The growth in the Asia data centre sector – and how will it end?
BroadGroup Consulting has now conducted over 30 commercial due diligence exercises globally in the data centre market for investors. Often investors are new to the space, and their first question is whether demand is sustainable, writes Steve Wallage, MD at BroadGroup Consulting.
The reality in Asia is that demand has only just started.
Many markets remain tremendously under-developed, with most data centres in-house and most colocation in a different country.
Cloud computing is still in the early stages and there are a wide variety of new applications and drivers to the market.
The chart on US government data usage highlights this variety of data drivers and how this encapsulate so many industries, from energy to defense to medicine to physics.
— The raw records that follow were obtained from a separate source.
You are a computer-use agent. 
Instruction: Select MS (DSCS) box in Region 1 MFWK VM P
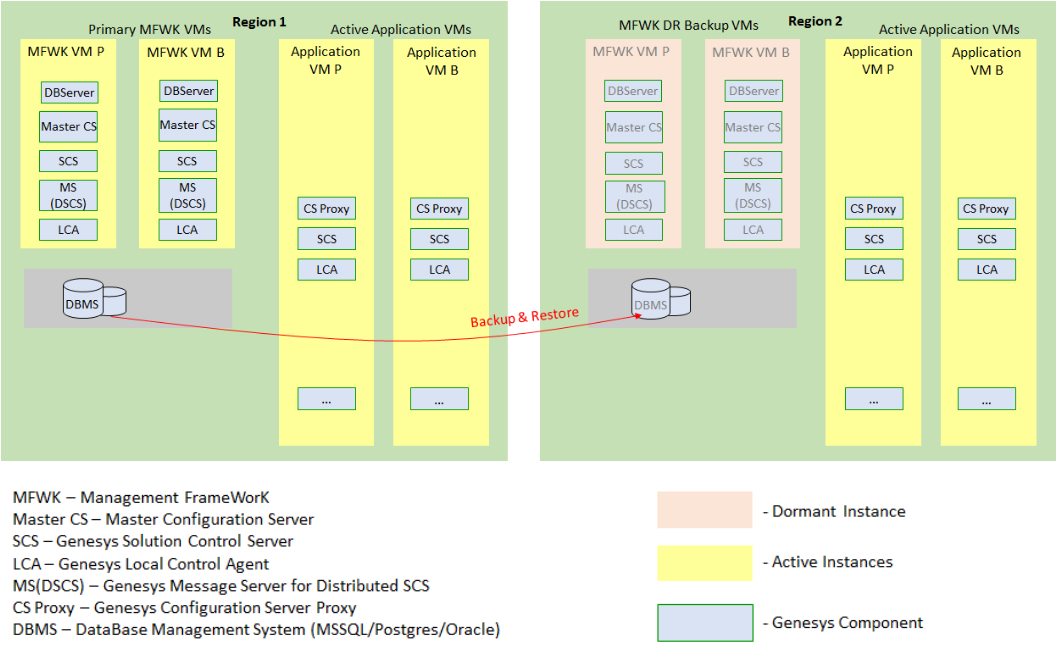69,195
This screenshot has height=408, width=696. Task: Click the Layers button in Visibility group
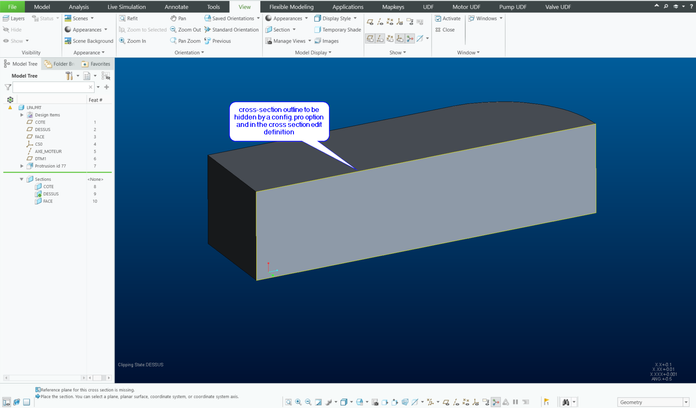[13, 18]
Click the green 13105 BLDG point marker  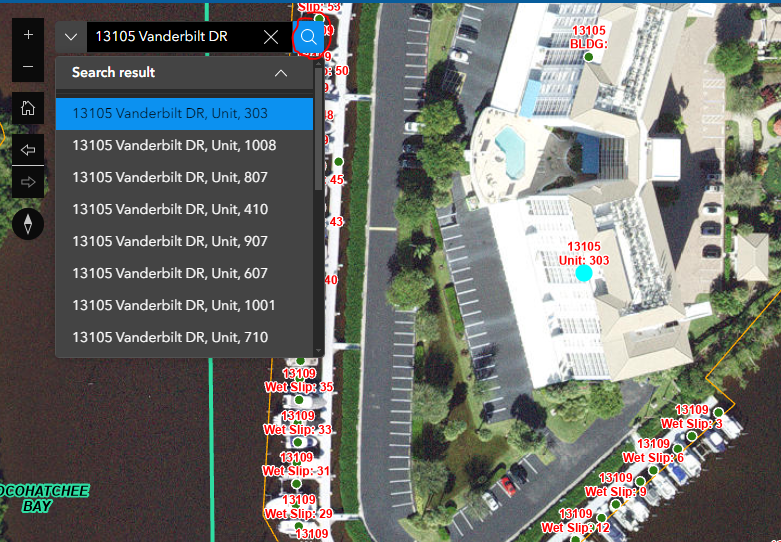(589, 57)
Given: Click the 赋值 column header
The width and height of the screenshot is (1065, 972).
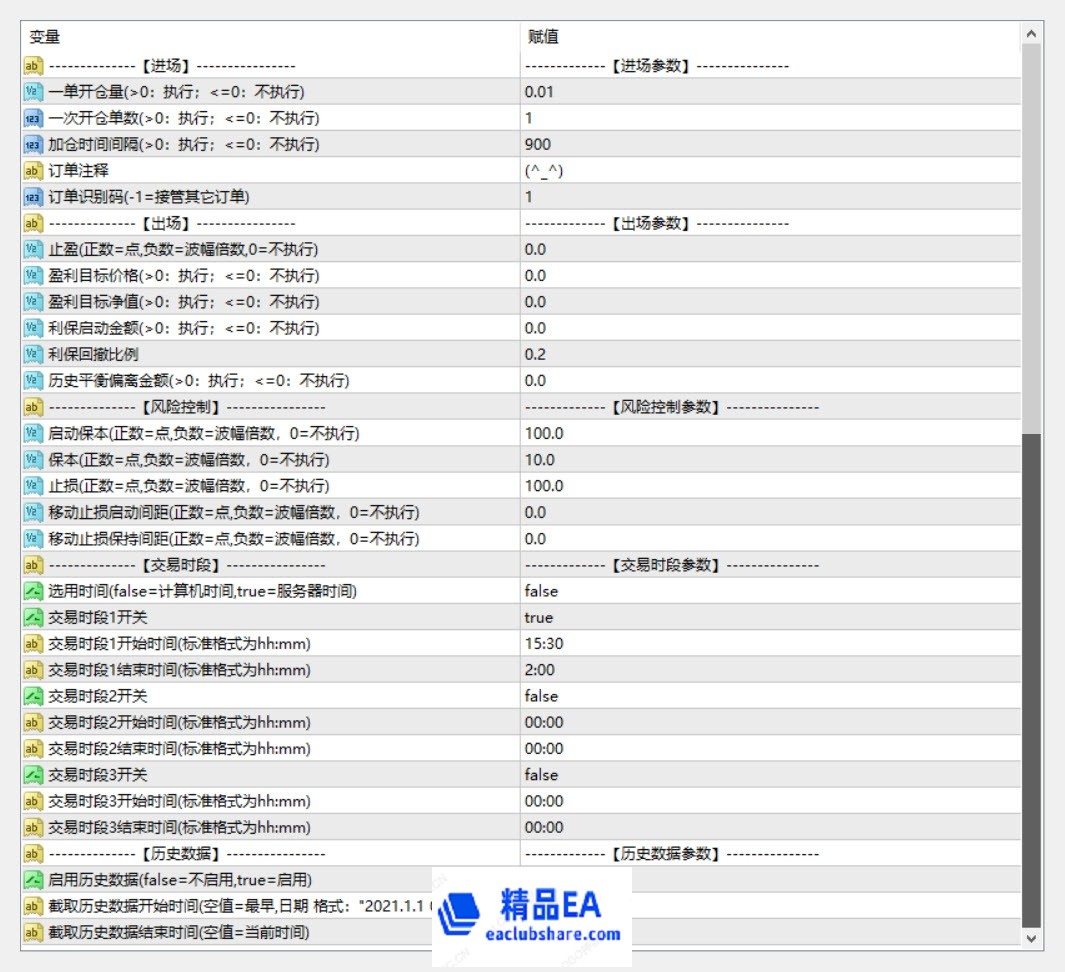Looking at the screenshot, I should pyautogui.click(x=543, y=37).
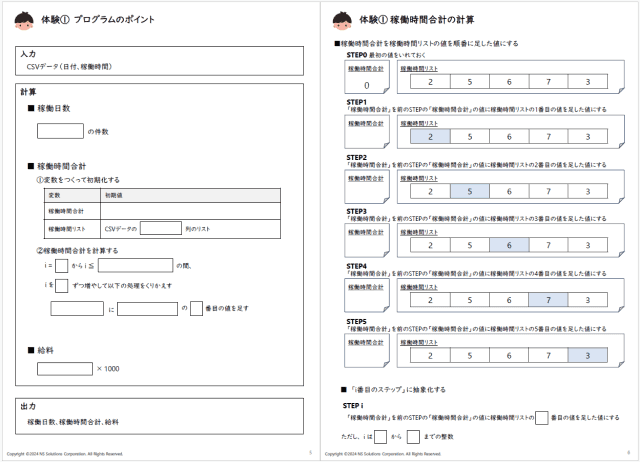Click the blank box before × 1000
This screenshot has width=640, height=462.
pyautogui.click(x=65, y=369)
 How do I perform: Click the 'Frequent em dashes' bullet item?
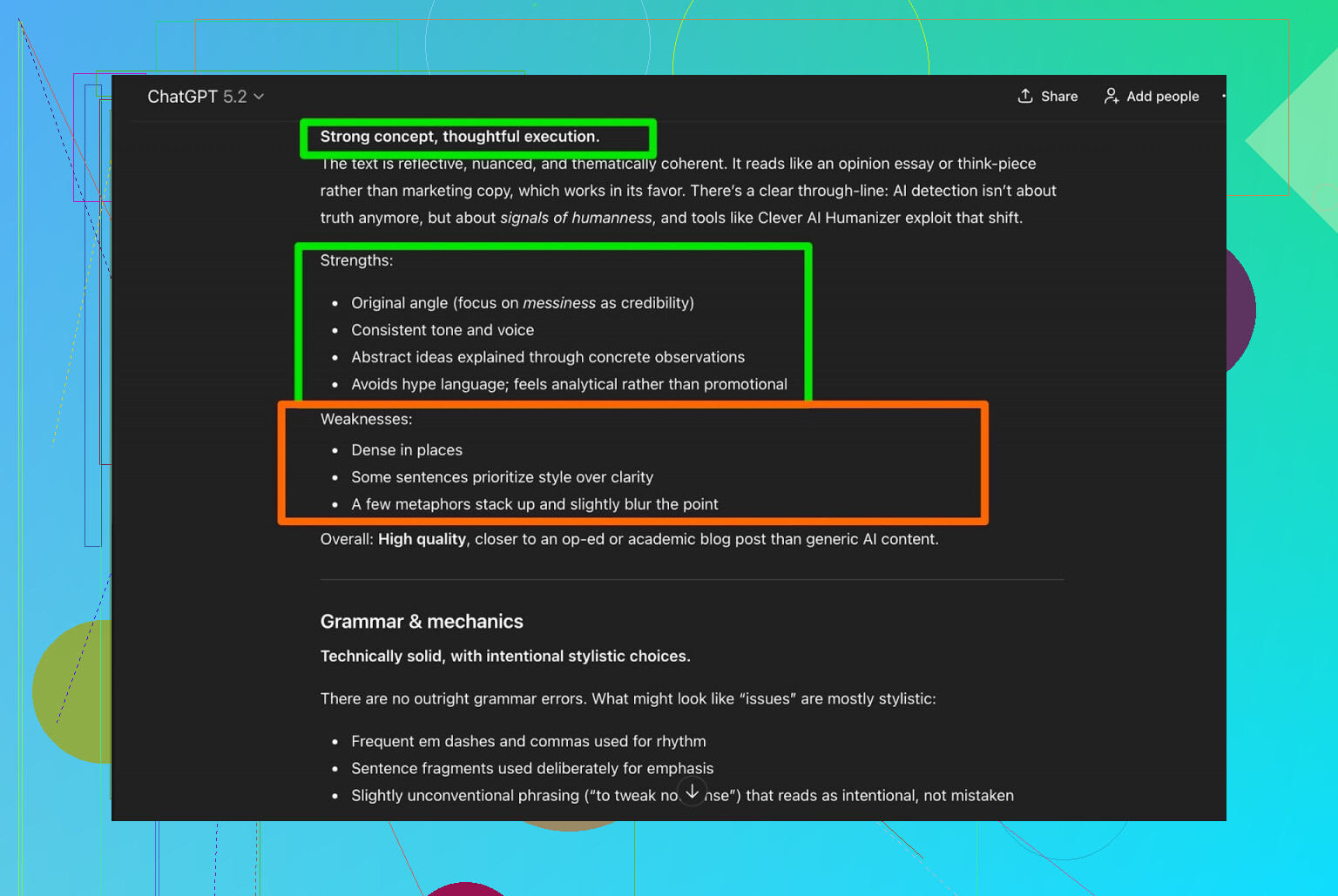click(x=528, y=741)
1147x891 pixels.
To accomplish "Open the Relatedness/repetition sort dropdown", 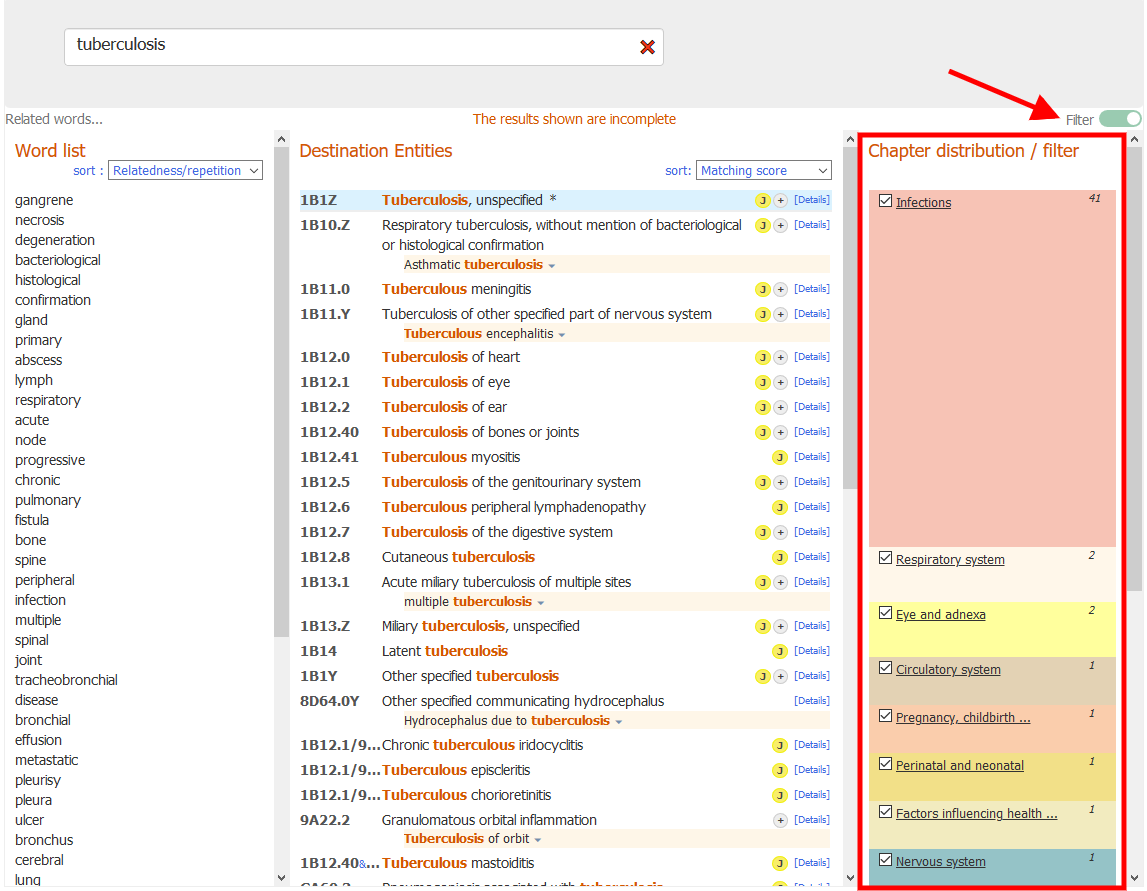I will 185,170.
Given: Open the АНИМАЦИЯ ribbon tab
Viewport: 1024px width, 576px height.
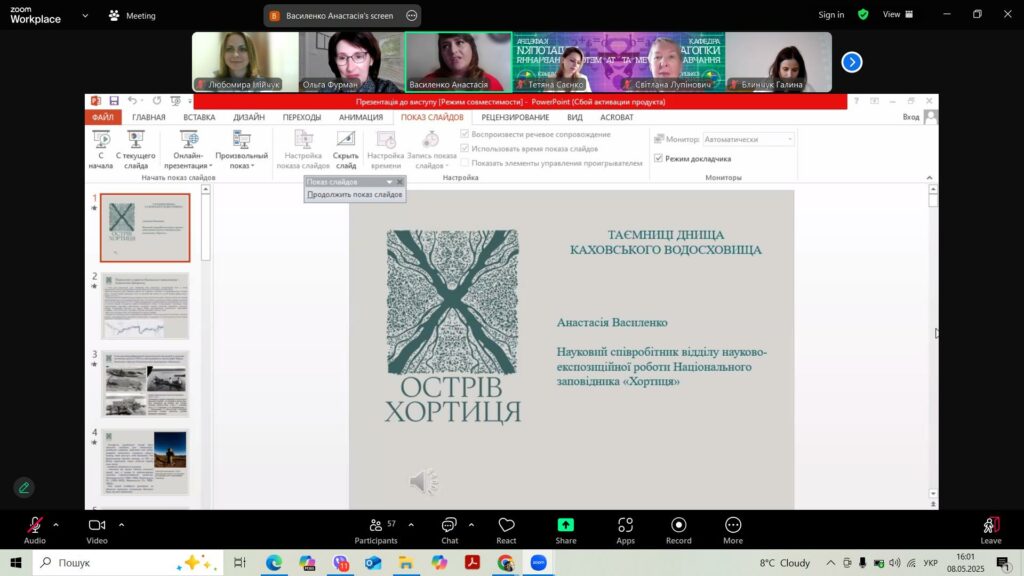Looking at the screenshot, I should (x=360, y=117).
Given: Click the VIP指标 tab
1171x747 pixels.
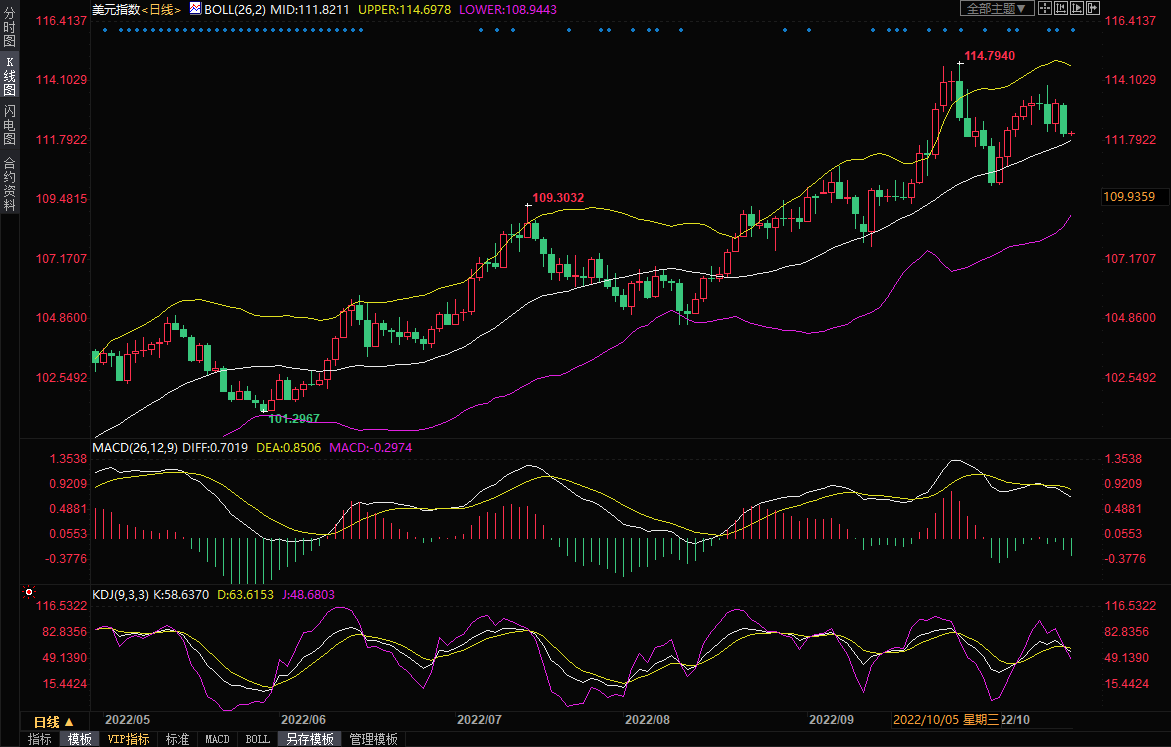Looking at the screenshot, I should [128, 739].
The chart shows how usage is changing from Terabytes to Petabytes, and Petabytes to Exabyte, the scale of which is difficult to imagine.
Whereas there is much talk in Europe and the US of new applications such as driverless (autonomous) cars and buses, these are already becoming a reality in countries such as Singapore.
Driverless cars and buses in Singapore
What we also see across the different Asian economies is support from governments to enable these drivers, and the importance of IT and cloud in facilitating such drivers.
Take the Malaysian government public-private relationship with Alibaba which extends into e-payments, financing and fulfilment for Malaysian SMEs.
Or the breadth of vision in the India 2030 plans.
What does this mean for co-location spend?
In the most recent quarter, some of the US data centre players reported disappointing earnings and updates (for example, QTS shares down around 30% in February).
By comparison, RBC described the recent NextDC results in Australia as “NXTroardinary!” While European and US markets are seeing growth, still strong, of around 12-16% in 2018, markets such as India will see growth of ~33%.
When does this data growth end?
With 5G and then 6G mobile networks, or with the potential in e-medicine or Industry 4.0, it is difficult to see anything but continued high growth rates.
As ever, there is a risk of technology innovation, or co-location being superseded by cloud offerings, and there is a need for data centre providers to ensure they are providing a ‘sticky’ and compelling offering to their clients.
For investors, though, there are challenges in finding the right company, business model and financial plan.
Valuations can seem incredibly high – for example, Equinix paid more than 16X revenues for Metronode in Australia.
However, such valuations not only reflect the well-established business and clients of Metronode, but also its scarcity value, with Equinix paying a premium to ensure it was not acquired by a competitor.
There are often specific risks associated with individual investments, and these can be loosely categorized into four areas.
I. Location – including the site itself and possible risks from threats including environmental and legislative, as well as at a more country level, such as political unrest, changes in the law and issues such as FX risk;
II. Operational – not just technical risks, but also management issues and sales and marketing teams;
III. Financial – often one of the biggest risks is securing anchor tenants, but can also be maintaining and growing existing clients, and ensuring robust financial management and controls;
IV. Strategy – general areas such as fulfilling strategic plans and more specific areas such as finding suitable acquisition targets or, if relevant, remaining attractive to possible trade buyer (if this is planned exit route).